- INPUT DATA

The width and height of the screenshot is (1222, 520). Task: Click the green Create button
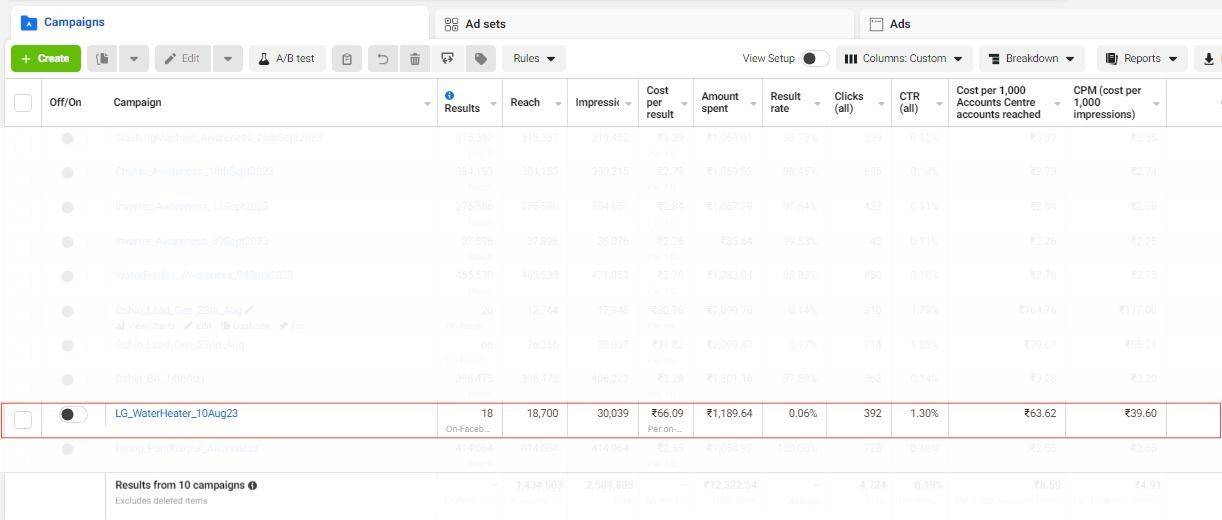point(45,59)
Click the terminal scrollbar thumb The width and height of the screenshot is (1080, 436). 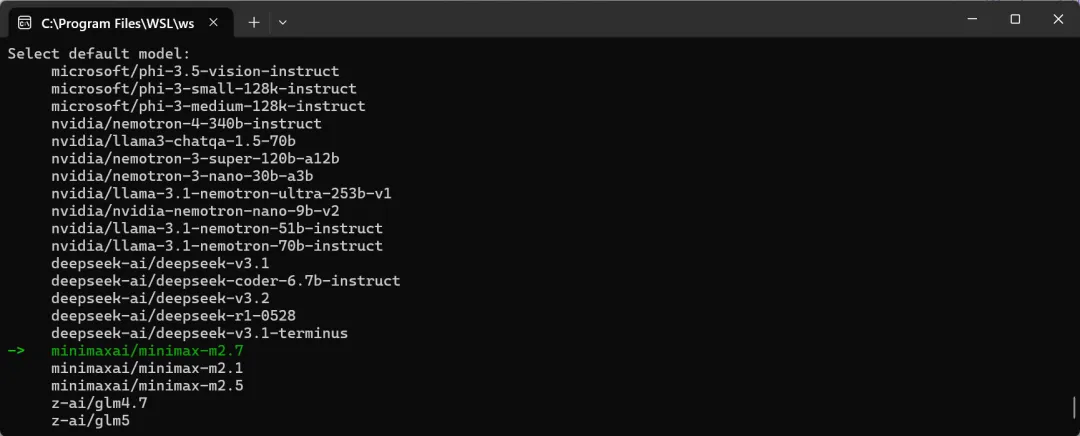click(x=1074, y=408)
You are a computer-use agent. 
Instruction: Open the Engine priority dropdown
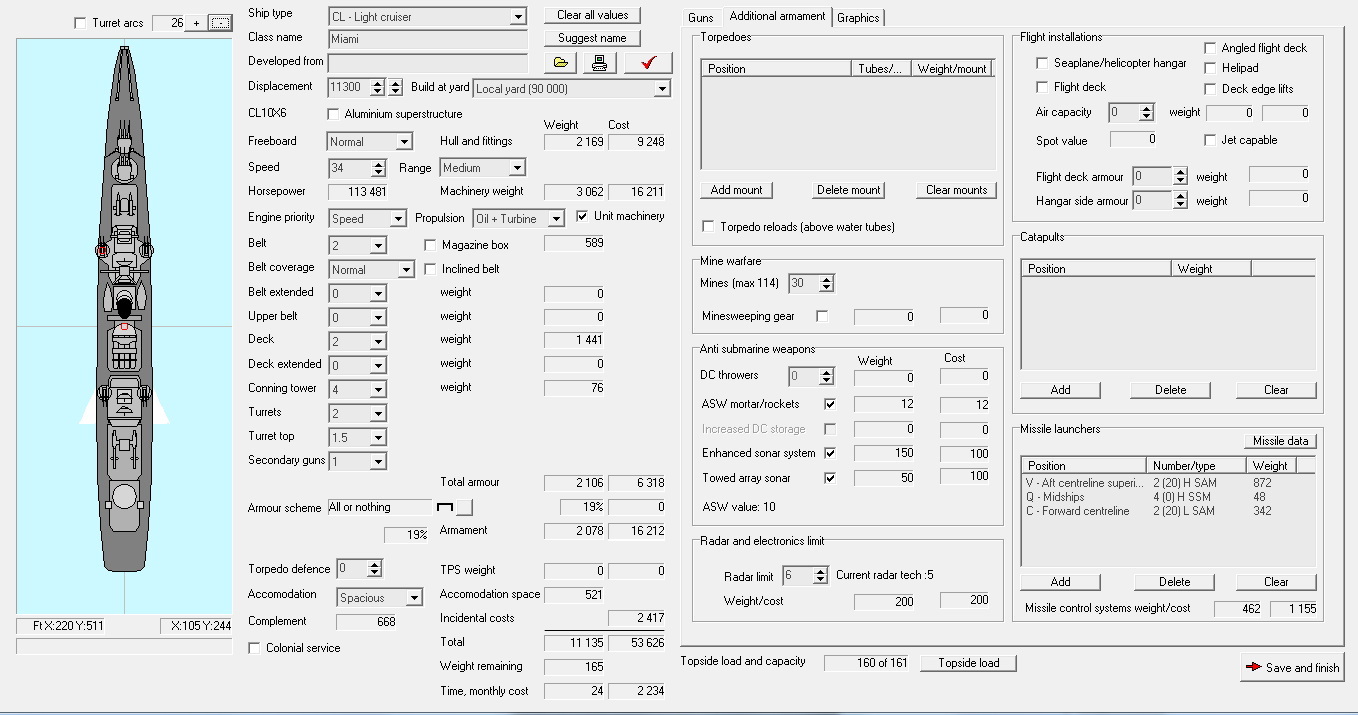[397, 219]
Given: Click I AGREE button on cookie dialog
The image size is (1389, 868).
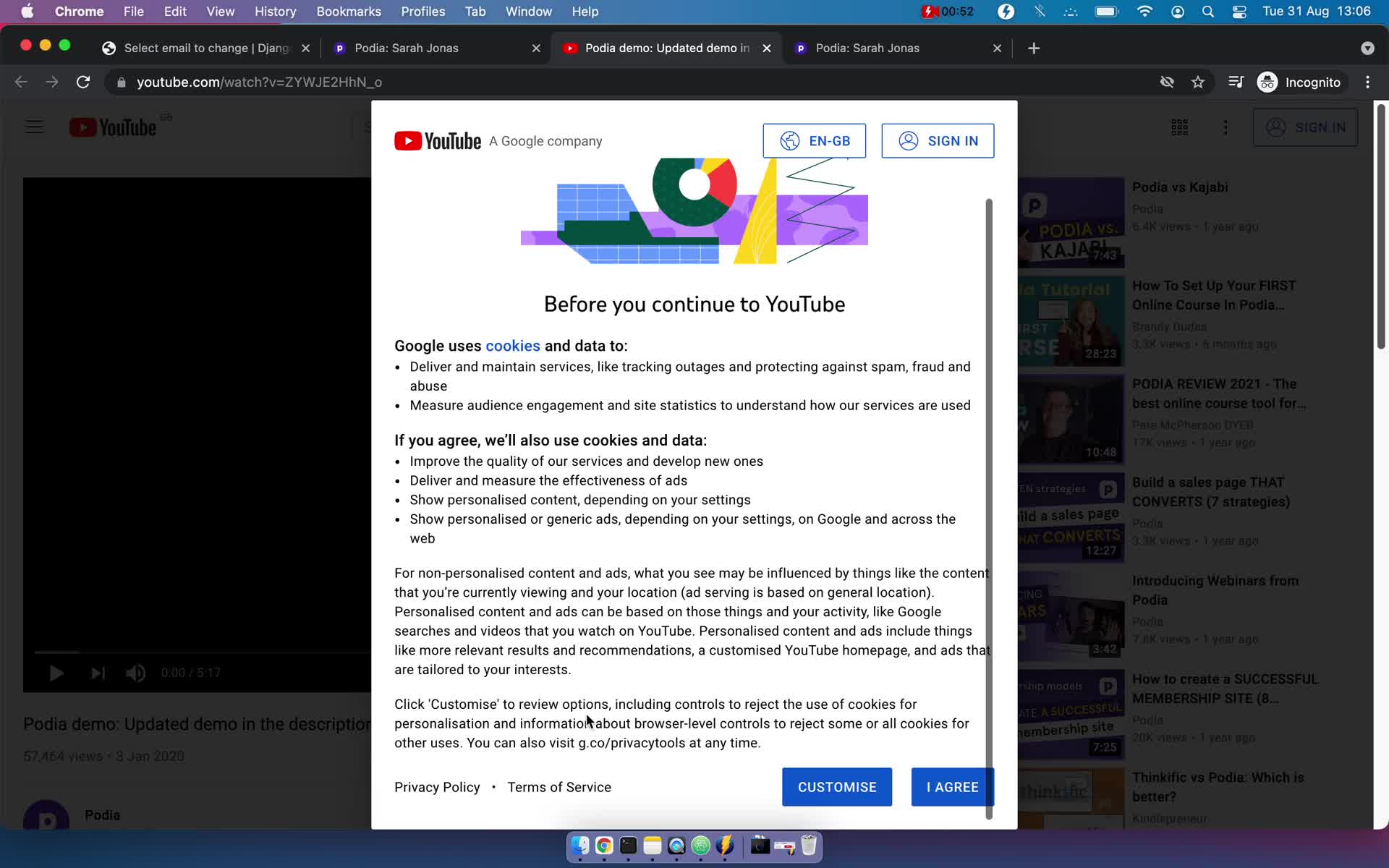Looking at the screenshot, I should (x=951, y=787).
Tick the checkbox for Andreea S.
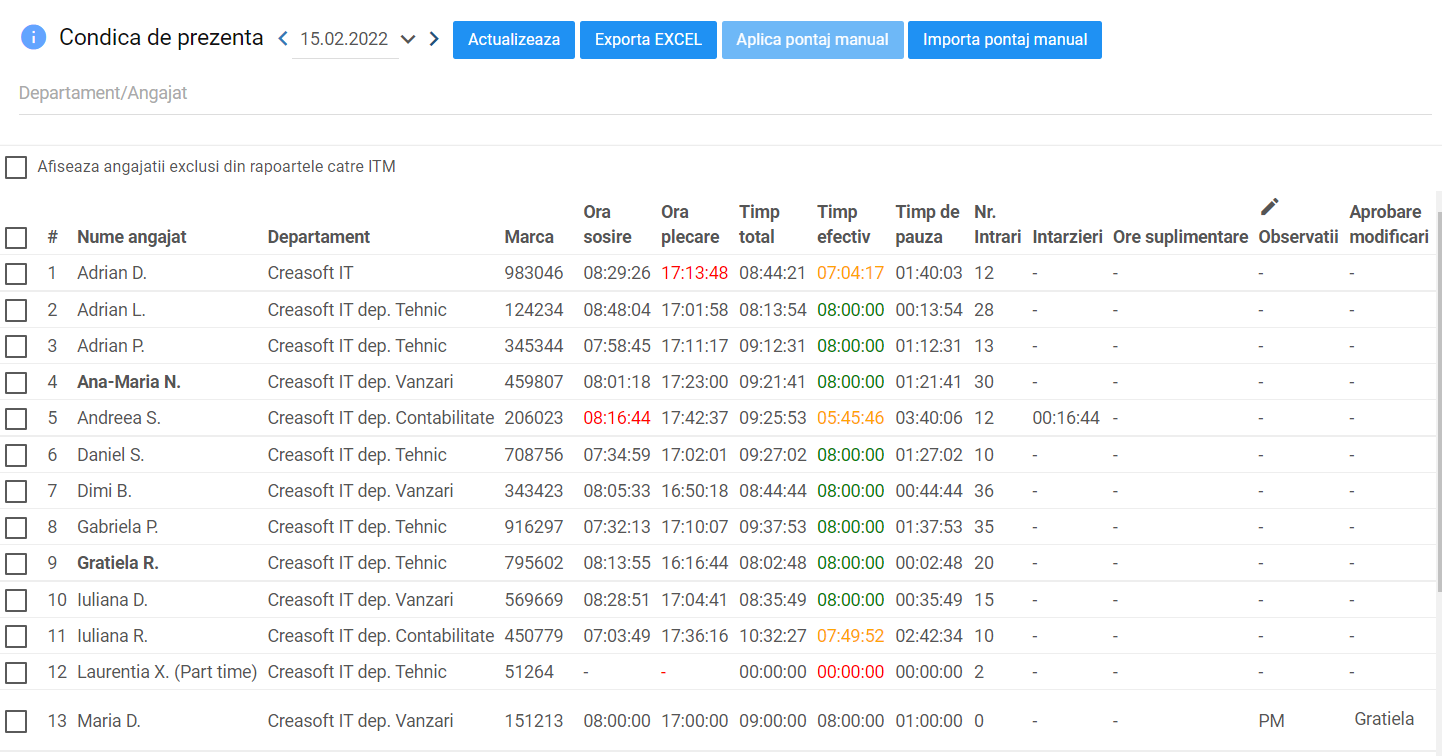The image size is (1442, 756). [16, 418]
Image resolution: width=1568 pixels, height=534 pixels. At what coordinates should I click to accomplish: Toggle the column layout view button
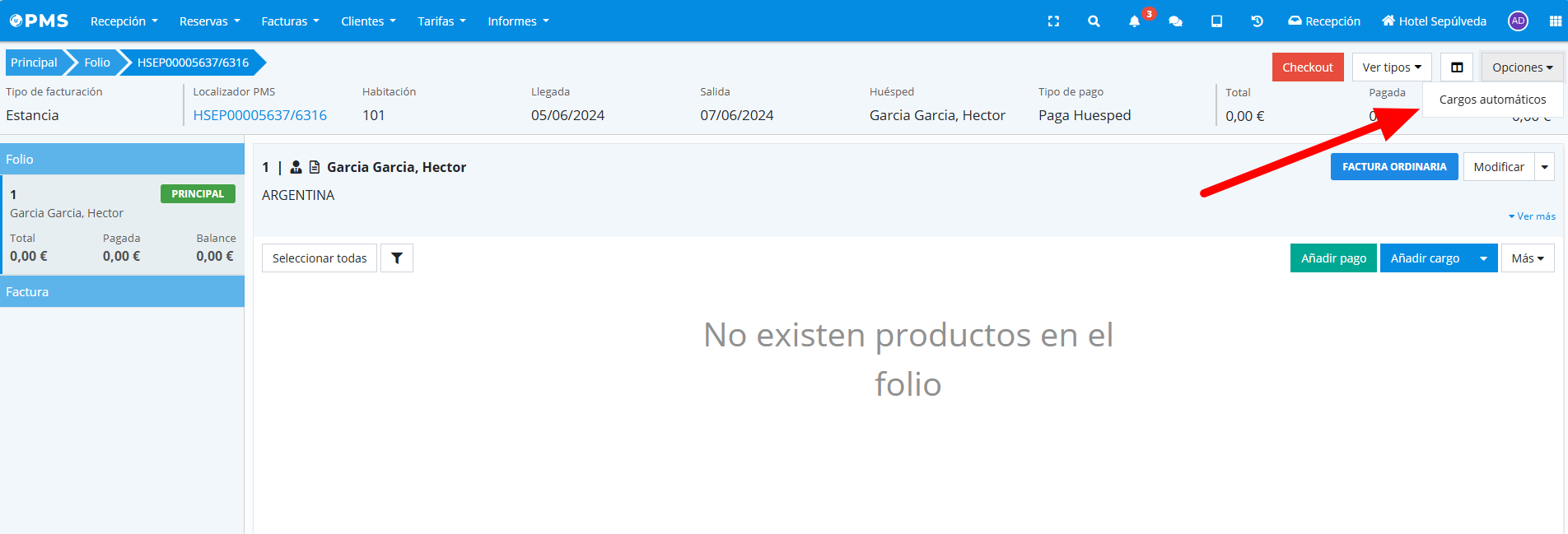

- EXERCISE REQUIREMENTS
Please repeat, exactly and with nothing else, the lines from the one containing "You are a computer-use agent." to the last line of the entries, both included, excluding any pictures.

- WRITTEN ANSWER
You are a computer-use agent. 
Instruction: Open the Engine priority dropdown
[397, 219]
Given: Click I AGREE button on cookie dialog
The image size is (1389, 868).
Looking at the screenshot, I should (x=951, y=787).
Tick the checkbox for Andreea S.
The image size is (1442, 756). [16, 418]
Image resolution: width=1568 pixels, height=534 pixels. At what coordinates should I click to accomplish: Toggle the column layout view button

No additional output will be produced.